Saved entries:
+ + + +

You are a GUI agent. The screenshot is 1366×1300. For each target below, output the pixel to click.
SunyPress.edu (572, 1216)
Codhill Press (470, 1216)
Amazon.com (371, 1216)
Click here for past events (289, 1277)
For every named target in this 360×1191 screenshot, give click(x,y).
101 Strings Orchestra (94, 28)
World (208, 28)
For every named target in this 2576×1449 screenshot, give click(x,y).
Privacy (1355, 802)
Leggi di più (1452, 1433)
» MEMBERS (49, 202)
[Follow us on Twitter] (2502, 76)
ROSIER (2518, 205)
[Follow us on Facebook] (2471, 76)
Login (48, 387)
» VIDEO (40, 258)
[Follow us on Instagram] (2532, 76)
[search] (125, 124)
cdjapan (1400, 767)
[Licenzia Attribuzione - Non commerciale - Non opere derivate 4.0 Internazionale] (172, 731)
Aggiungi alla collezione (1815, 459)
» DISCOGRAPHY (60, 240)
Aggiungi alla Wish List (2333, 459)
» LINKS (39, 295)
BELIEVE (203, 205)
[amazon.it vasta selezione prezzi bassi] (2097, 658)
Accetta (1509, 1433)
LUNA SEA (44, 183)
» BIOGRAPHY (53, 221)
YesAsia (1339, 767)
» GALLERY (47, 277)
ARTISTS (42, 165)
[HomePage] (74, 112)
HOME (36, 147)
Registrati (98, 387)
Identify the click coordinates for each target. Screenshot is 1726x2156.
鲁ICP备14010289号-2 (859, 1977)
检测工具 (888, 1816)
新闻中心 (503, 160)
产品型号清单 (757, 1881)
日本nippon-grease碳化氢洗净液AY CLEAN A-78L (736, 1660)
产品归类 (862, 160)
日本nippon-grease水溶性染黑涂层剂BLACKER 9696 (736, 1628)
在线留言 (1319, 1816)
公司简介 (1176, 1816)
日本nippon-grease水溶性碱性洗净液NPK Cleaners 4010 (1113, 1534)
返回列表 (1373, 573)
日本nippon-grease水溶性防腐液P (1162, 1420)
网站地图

+ + + +

### YOUR INSTRUCTIONS
The answer must consist of each line from the entries that contains the string "alla".

### RESPONSE FOR THIS EXERCISE
Aggiungi alla collezione (1815, 459)
Aggiungi alla Wish List (2333, 459)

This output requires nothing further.